Exercise brief
Everything from the line containing "This screenshot has" through the last line of the entries needs to be repeated exactly. Pictures must be left out.

Task material
%%

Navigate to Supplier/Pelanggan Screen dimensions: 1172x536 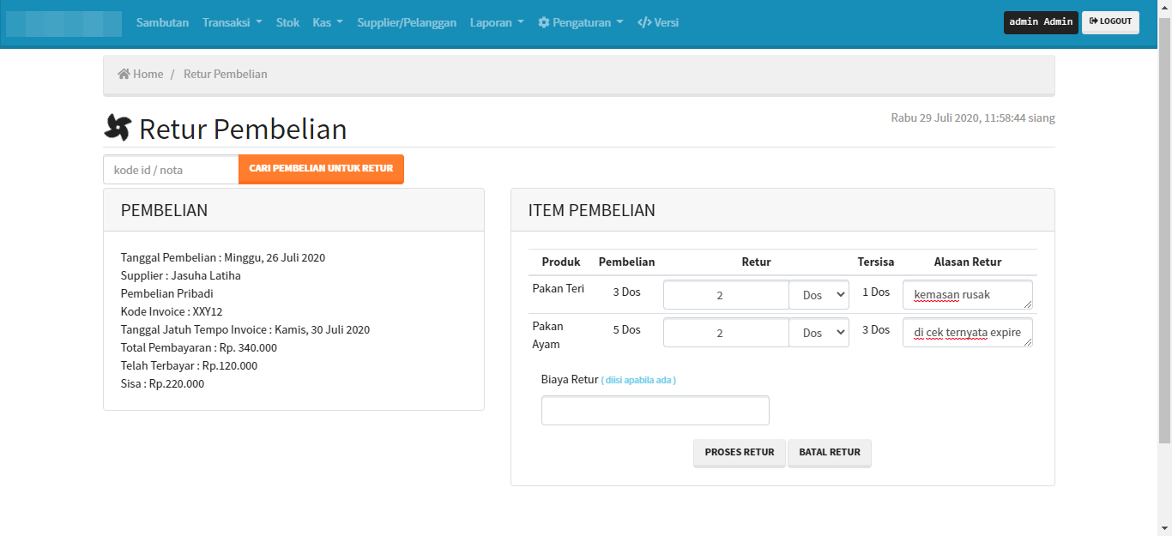tap(407, 23)
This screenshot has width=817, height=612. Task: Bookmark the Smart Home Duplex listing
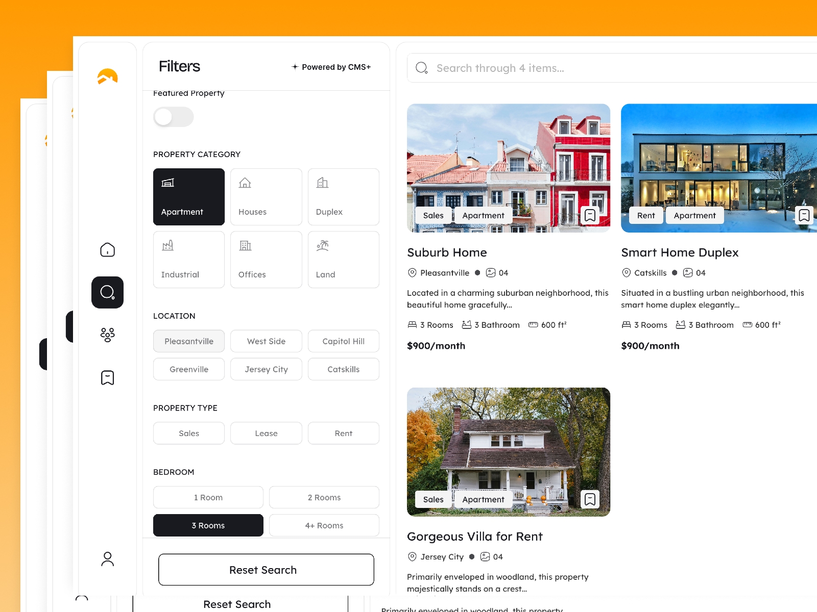804,215
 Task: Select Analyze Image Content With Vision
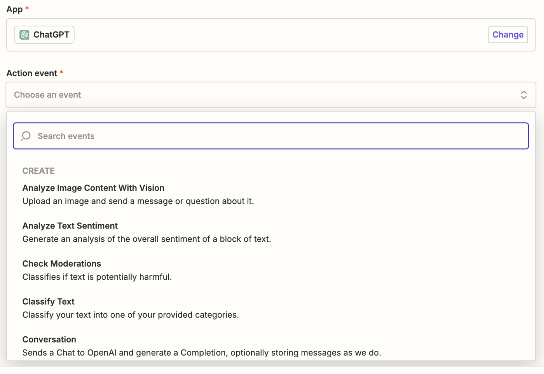coord(93,188)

%%

Answer to this exercise
This screenshot has width=817, height=612. Task: Bookmark the Smart Home Duplex listing
804,215
 Task: Select Analyze Image Content With Vision
coord(93,188)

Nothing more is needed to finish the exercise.